## WRITTEN TASKS
(a) In the unit commitment text, rewrite the stretch from "Unit Commitment Model" through "and market fidelity.", changing "NEM" to "National Electricity Market".
(b) According to the unit commitment text, which generator types get their commitments from the first-stage run?
(c) Keep writing the unit commitment text, starting after its last sentence.
===== EXCERPT PROVIDED
Unit Commitment Model
This is how we model unit commitment
This section outlines the two-stage, sequential optimisation framework we developed to forecast electricity prices and dispatch outcomes in the NEM. The approach balances long-term generation commitment decisions with short-term operational realities to enhance computational efficiency and market fidelity.
This approach is especially important for accurately modelling the high startup costs and slow ramping speeds of coal and CCGT generators. These characteristics significantly affect how these units bid into the market and how they are dispatched. As more renewables (primarily solar) comes online and increasingly supplies electricity during the middle of the day, prices during these periods are likely to fall. In response, coal and CCGT units, which currently operate as baseload generators, may find it uneconomical to stay online at their minimum stable load for hours at a time during these midday periods. Instead, they may choose to turn off and incur the startup costs of a warm or hot start later if it is more economical. This shift will have a growing impact on market prices and dispatch outcomes in the future.
Stage 1: Unit commitment
In the first stage, the model determines the optimal commitment status of thermal generation units across the forecast horizon. This is the initial run to optimise startup and shutdown for thermal technologies which have high startup costs and slow ramping. This first stage model run results in the commitments of black coal, brown coal, and CCGTs, which are then incorporated as an input to the second stage run. All other technology types are automatically set as committed and allowed to dispatch at optimal system cost in the second run.
==========
===== ENTRIES SHOWN
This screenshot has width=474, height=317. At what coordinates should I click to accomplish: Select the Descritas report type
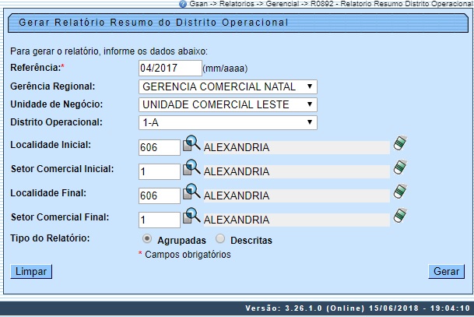pyautogui.click(x=220, y=240)
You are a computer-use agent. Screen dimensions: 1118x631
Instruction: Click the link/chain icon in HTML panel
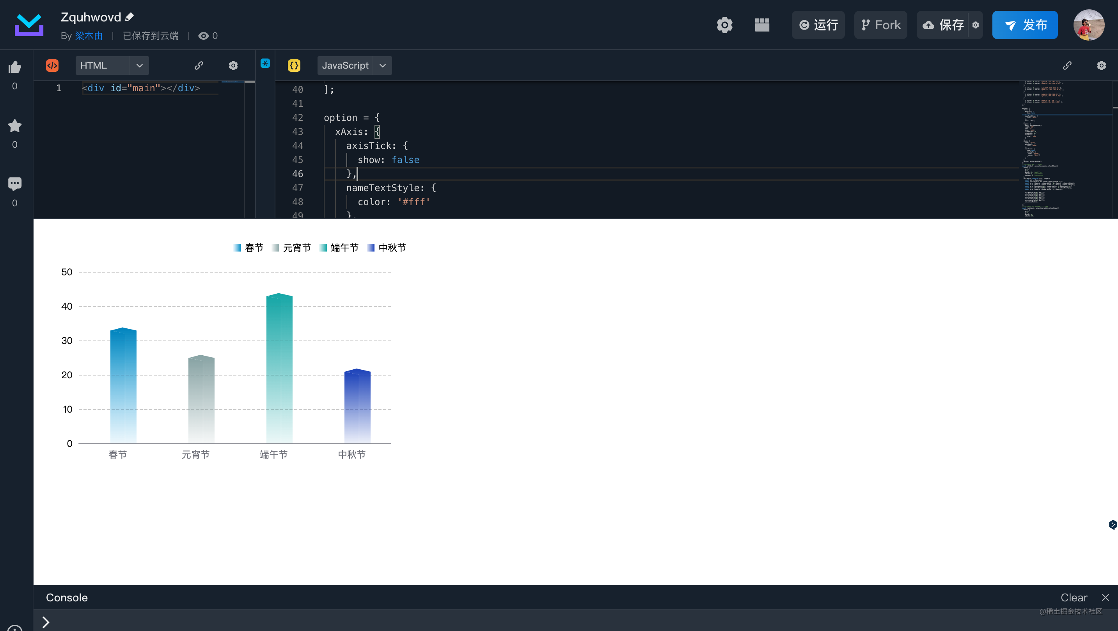click(199, 64)
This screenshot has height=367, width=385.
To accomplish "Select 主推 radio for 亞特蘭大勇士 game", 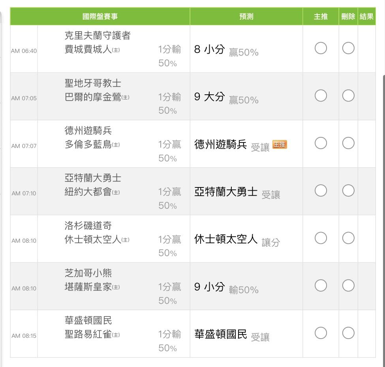I will point(321,191).
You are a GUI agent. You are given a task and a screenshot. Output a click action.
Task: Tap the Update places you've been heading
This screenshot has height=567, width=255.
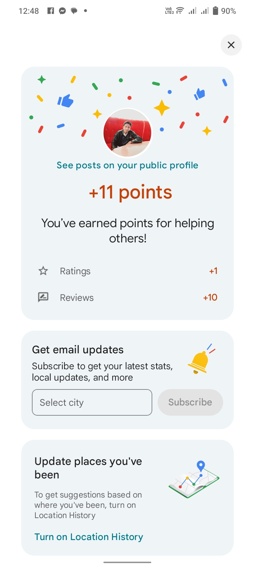[88, 468]
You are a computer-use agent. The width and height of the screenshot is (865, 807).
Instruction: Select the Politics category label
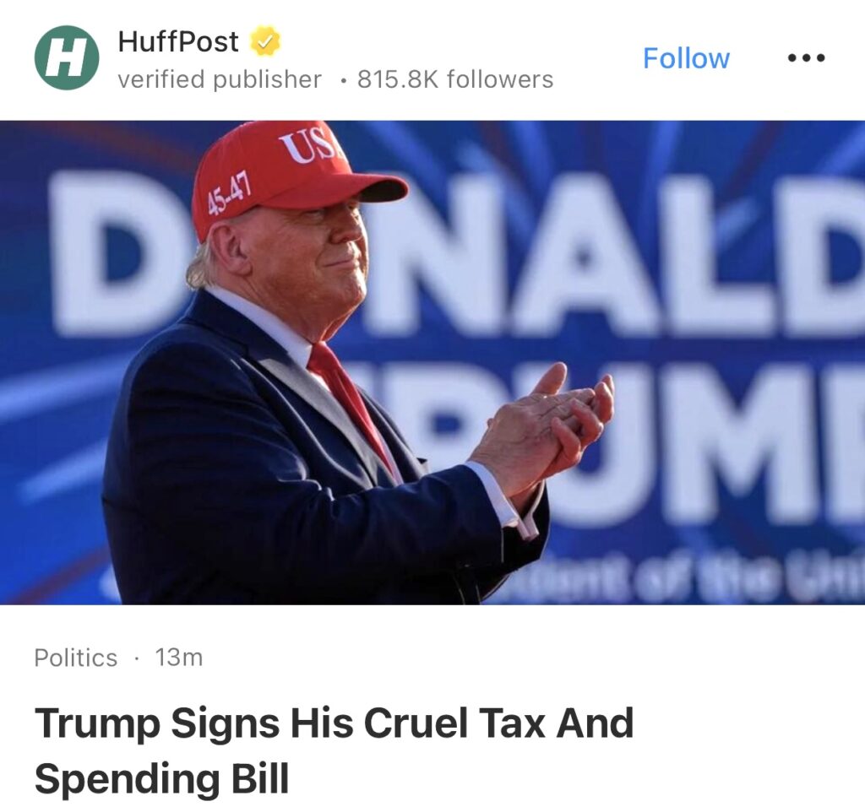[76, 658]
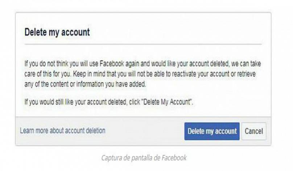Click the phrase would like your account deleted

tap(190, 64)
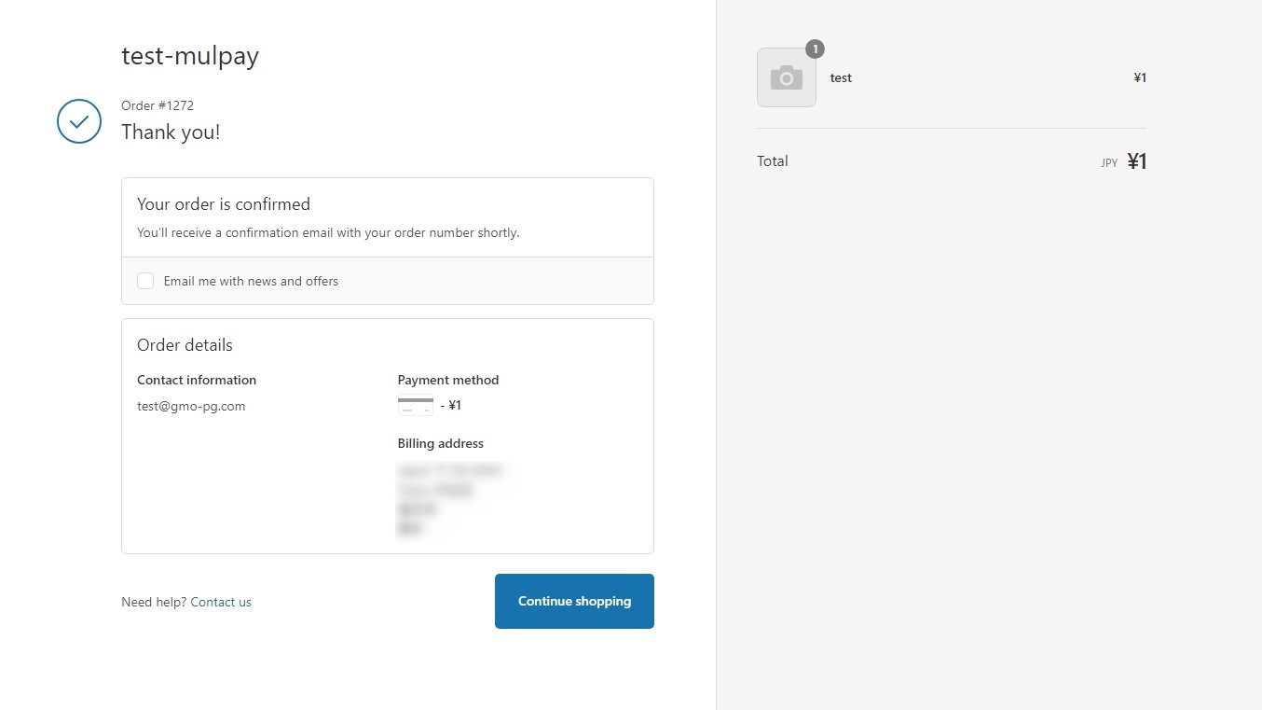Click the Order #1272 number text
This screenshot has width=1262, height=710.
pyautogui.click(x=158, y=105)
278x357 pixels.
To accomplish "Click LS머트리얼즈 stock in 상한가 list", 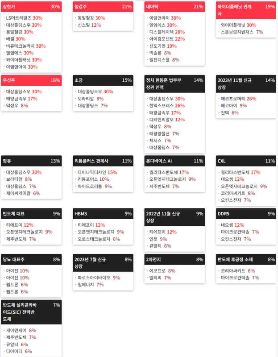I will tap(19, 18).
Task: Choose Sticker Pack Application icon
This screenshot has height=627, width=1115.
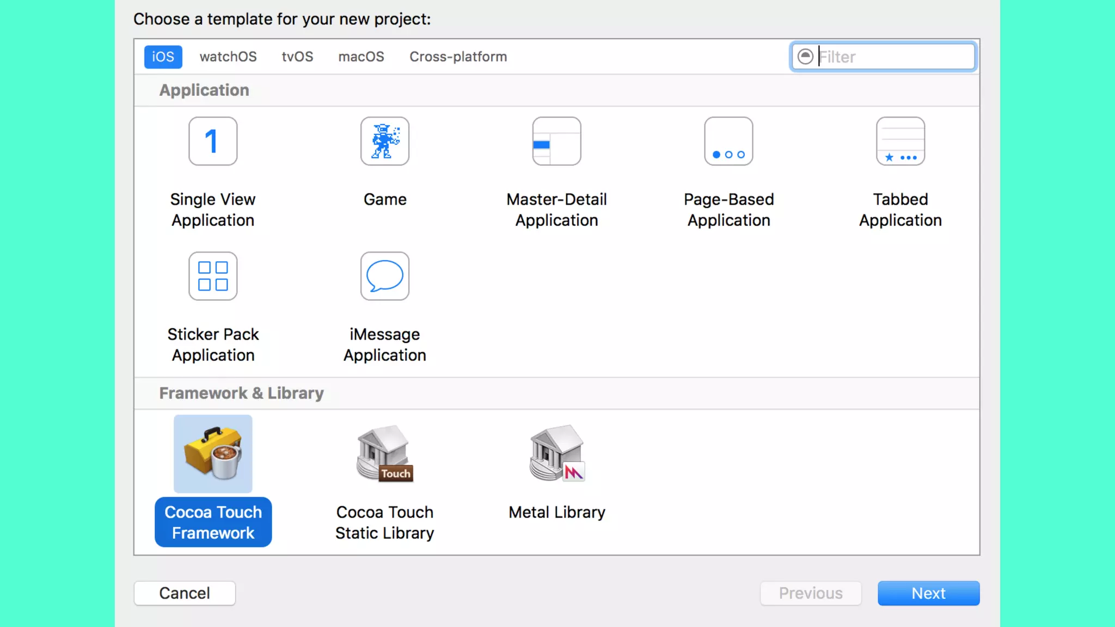Action: [213, 276]
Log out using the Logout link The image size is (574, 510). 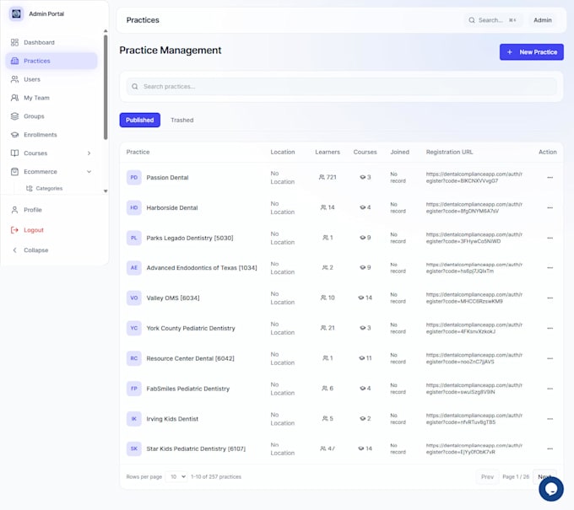[x=33, y=230]
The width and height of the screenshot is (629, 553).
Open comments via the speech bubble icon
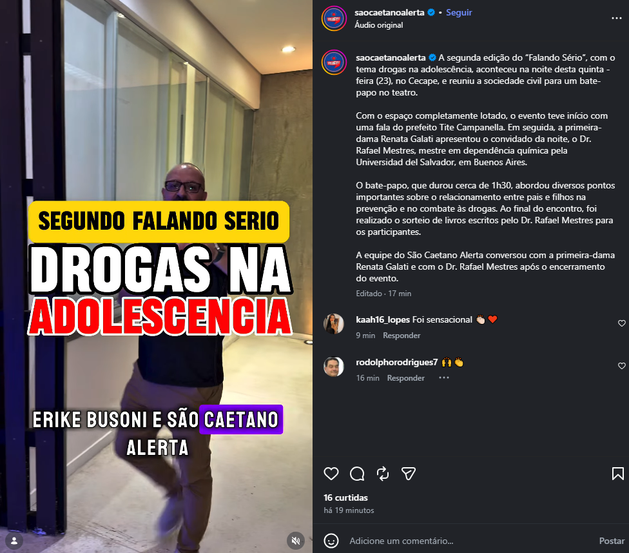[357, 474]
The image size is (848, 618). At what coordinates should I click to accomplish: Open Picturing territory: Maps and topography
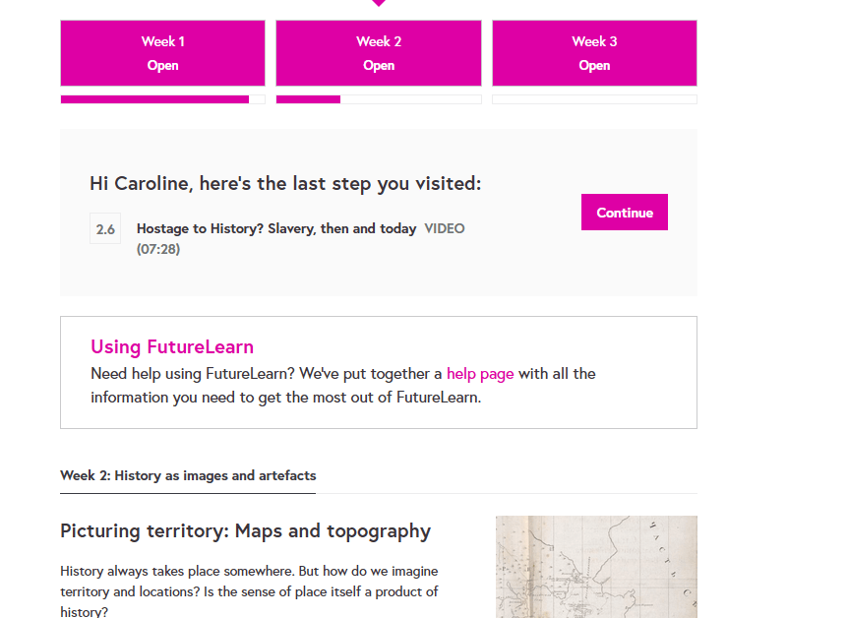pyautogui.click(x=245, y=531)
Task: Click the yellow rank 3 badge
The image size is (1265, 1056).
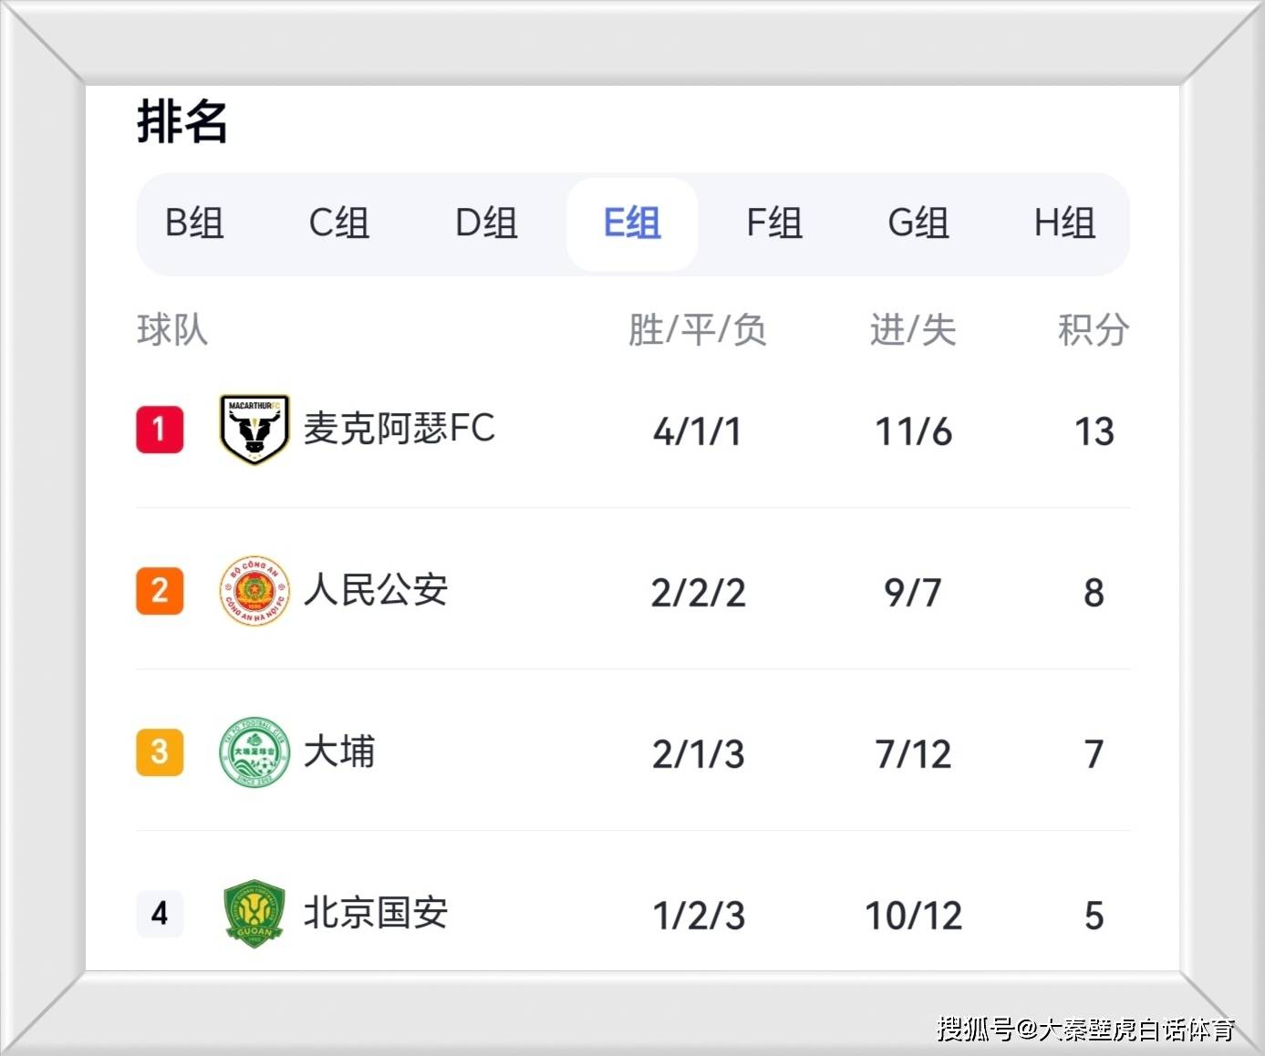Action: (x=161, y=752)
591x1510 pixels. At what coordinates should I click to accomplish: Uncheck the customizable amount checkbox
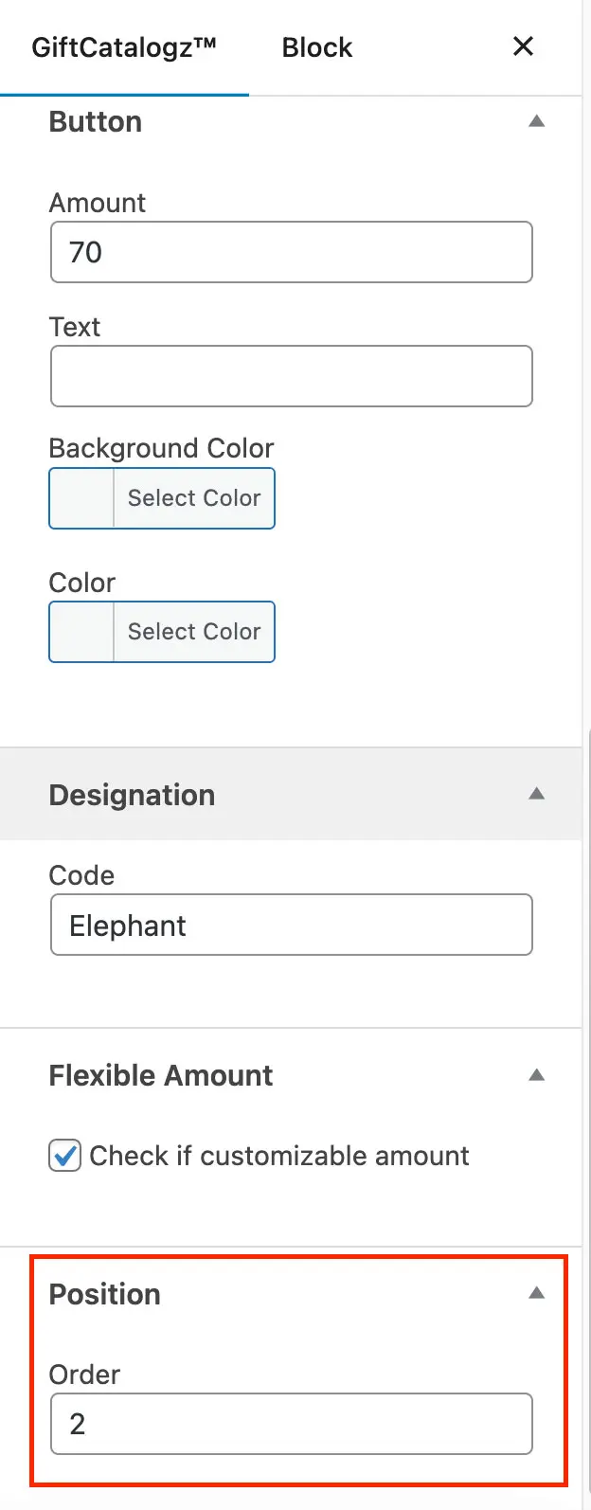click(x=64, y=1156)
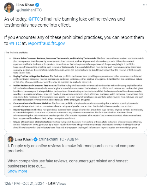
Task: Click the second @FTC mention before 'at:'
Action: coord(15,43)
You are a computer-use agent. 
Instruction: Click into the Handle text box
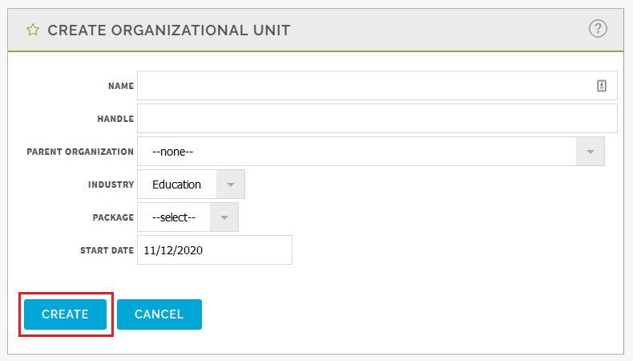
==========
## RESULTS OF THE EXERCISE
(a)
Unit Commitment Model
This is how we model unit commitment
This section outlines the two-stage, sequential optimisation framework we developed to forecast electricity prices and dispatch outcomes in the National Electricity Market. The approach balances long-term generation commitment decisions with short-term operational realities to enhance computational efficiency and market fidelity.

(b) Black coal, brown coal, and CCGTs.

(c)
Key constraints
- Minimum stable load (MSL): Binary variables flag operations below technical minimum loads
- Startup and inefficiency costs: Penalties applied when units operate below MSL to capture startup costs and inefficient performance
- Ramping limits: Physical ramp rate constraints on thermal generation
- Energy balance: Ensures market supply-demand equilibrium
Outputs
- Binary on/off decisions for each thermal unit
- These decisions constrain unit availability in the economic dispatch model (Stage 2)
Stage 2: Economic redispatch
Building on Stage 1, the second stage performs detailed economic dispatch, incorporating both unit availability and operational constraints.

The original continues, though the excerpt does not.